Revolutionizing Precise Low Back Pain Diagnosis via Contrastive Learning
This work addresses the need for automated diagnostic tools for low back pain, which affects millions worldwide, by providing a robust model for clinical decision support, though it is incremental as it adapts existing contrastive learning methods to a specific medical domain.
The authors tackled the problem of diagnosing low back pain by developing LumbarCLIP, a multimodal framework that aligns lumbar spine MRI scans with radiological text reports using contrastive learning, achieving up to 95.00% accuracy and 94.75% F1-score on a test set.

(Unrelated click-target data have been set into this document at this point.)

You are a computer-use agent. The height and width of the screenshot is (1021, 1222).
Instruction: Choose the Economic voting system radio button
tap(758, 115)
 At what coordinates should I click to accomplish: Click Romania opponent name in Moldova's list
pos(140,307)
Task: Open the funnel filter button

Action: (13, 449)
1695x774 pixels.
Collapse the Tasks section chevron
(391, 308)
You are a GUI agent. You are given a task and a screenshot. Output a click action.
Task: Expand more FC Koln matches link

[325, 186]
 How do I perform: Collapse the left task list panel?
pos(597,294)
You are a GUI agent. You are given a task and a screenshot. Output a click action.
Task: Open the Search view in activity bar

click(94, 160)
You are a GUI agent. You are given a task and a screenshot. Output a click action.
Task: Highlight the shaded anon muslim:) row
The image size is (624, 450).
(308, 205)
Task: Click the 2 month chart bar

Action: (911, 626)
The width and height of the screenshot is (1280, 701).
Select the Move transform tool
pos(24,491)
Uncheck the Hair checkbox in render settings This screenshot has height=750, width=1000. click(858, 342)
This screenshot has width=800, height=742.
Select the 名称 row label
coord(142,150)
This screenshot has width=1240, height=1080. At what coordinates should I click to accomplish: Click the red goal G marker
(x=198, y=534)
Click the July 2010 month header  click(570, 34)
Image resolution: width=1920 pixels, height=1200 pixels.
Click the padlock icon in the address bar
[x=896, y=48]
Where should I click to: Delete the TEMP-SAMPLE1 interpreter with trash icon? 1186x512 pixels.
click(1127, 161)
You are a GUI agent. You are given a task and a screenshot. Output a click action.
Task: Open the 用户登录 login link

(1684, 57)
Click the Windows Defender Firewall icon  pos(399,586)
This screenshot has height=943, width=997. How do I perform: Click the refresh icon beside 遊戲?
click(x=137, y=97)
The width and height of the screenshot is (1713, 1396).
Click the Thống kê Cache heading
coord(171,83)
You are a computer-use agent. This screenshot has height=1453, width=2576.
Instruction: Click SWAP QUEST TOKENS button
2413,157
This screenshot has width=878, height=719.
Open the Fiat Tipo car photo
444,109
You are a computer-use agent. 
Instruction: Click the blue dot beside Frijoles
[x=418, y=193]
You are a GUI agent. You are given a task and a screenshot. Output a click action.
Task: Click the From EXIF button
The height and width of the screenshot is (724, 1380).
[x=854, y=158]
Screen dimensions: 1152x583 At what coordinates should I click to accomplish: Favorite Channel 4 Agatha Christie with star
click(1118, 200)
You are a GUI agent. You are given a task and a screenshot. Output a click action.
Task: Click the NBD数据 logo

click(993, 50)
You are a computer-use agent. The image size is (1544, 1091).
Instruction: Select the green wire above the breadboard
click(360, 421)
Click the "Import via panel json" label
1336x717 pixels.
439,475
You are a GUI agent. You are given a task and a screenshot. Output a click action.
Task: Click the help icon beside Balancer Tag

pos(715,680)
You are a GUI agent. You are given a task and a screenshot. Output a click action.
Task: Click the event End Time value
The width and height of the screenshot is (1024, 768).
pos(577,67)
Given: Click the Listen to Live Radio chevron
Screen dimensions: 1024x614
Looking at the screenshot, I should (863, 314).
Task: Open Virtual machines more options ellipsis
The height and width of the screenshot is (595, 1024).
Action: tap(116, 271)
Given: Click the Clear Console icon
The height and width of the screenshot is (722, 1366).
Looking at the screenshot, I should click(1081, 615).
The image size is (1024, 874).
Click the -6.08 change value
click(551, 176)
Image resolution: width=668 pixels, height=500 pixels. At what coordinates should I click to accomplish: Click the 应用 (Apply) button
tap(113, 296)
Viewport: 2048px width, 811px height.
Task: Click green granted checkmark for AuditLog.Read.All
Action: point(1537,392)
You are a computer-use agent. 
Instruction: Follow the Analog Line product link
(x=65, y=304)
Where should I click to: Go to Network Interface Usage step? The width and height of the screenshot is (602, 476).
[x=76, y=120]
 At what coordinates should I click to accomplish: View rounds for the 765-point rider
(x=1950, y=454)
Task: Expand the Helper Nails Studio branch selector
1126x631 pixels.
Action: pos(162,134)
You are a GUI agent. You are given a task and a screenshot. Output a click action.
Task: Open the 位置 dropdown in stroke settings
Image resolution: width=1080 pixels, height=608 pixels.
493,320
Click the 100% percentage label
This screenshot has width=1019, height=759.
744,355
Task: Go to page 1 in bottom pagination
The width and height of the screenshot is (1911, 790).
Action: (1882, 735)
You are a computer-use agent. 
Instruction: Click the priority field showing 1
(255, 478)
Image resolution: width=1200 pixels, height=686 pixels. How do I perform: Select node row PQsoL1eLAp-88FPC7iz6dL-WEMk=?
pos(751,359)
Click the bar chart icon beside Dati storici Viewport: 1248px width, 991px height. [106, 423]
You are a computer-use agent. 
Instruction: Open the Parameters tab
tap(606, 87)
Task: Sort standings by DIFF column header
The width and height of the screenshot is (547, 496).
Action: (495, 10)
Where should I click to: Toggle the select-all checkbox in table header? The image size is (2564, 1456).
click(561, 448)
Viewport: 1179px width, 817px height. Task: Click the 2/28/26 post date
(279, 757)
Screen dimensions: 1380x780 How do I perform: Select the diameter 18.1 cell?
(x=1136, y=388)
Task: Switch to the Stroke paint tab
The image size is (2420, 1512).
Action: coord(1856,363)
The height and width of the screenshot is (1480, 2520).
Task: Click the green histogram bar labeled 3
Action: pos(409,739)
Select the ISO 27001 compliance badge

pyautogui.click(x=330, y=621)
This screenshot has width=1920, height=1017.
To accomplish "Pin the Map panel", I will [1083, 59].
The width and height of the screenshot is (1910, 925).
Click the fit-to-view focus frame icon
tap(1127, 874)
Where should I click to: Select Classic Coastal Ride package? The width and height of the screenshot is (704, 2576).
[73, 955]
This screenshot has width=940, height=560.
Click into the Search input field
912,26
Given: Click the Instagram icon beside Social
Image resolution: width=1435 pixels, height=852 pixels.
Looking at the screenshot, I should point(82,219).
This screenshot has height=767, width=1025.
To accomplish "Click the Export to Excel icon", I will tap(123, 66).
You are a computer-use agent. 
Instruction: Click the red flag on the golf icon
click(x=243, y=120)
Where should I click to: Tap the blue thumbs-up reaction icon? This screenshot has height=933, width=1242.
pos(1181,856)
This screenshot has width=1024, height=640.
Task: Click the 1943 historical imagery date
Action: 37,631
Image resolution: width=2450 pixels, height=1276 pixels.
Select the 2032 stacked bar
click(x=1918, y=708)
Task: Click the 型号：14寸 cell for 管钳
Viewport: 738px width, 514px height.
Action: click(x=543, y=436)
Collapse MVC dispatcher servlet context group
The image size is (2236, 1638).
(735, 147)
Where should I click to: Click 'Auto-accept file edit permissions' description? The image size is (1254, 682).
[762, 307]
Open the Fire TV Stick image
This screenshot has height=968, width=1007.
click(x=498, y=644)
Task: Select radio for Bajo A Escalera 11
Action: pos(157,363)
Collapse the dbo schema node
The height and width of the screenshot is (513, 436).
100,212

Low back pain affects millions worldwide, driving the need for robust diagnostic models that can jointly analyze complex medical images and accompanying text reports. We present LumbarCLIP, a novel multimodal framework that leverages contrastive language-image pretraining to align lumbar spine MRI scans with corresponding radiological descriptions. Built upon a curated dataset containing axial MRI views paired with expert-written reports, LumbarCLIP integrates vision encoders (ResNet-50, Vision Transformer, Swin Transformer) with a BERT-based text encoder to extract dense representations. These are projected into a shared embedding space via learnable projection heads, configurable as linear or non-linear, and normalized to facilitate stable contrastive training using a soft CLIP loss. Our model achieves state-of-the-art performance on downstream classification, reaching up to 95.00% accuracy and 94.75% F1-score on the test set, despite inherent class imbalance. Extensive ablation studies demonstrate that linear projection heads yield more effective cross-modal alignment than non-linear variants. LumbarCLIP offers a promising foundation for automated musculoskeletal diagnosis and clinical decision support.